An interdisciplinary treatment modality is especially effective when treating patients with chronic pain in order to provide cost-effective, quality care, according to data from a scientific poster at the 33rd Annual Meeting of the American Academy of Pain Medicine.
To conduct their study, Duke University researchers established a cohort of 31 high utilizer patients with a comorbid diagnosis of chronic pain from April 2014 to July 2015. Patients in the cohort were referred to the Duke Medical Pain Service (MPS), an intensive outpatient pharmacologic management program that employs a physician-led care team specializing in both psychiatry and pain medicine.

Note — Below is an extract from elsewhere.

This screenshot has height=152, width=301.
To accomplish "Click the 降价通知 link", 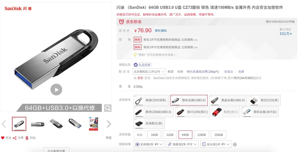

After having been in MPS’s care for approximately one year, the cohort’s inpatient and outpatient financial data were analyzed to determine utilization patterns before and after the cohort initiated MPS treatment. Looking at 14 cost centers, the study found that care costs for patients in the cohort (calculated for total and yearly amounts) were reduced by 55% and 45% respectively. The cost per patient was reduced by nearly $9,000 per year.
This study supports the notion that an interdisciplinary treatment modality is especially effective when treating high utilizer patients in order to provide cost-effective, quality care; a finding that is especially important as the financial burden of health care in the US continues to grow and more than 100 million Americans suffer from chronic pain, according to the researchers.
“This research shows a clear path forward in containing the cost of an ever-expanding population. Reproducing effective treatment modalities such as that of the Medical Pain Service, which dramatically reduces hospital system costs, may well lead the way to successful health care cost containment in the future,” Steven Prakken, MD, lead author of the study and a pain medicine specialist at Duke Health, MPS, said in a press release about the findings.
Poster 181 – Cost savings associated with intensive outpatient pain management of Duke Health System high utilizers. Presented at: American Academy of Pain Medicine 33rd Annual Meeting. Mar. 16-19, 2017. Orlando, Florida.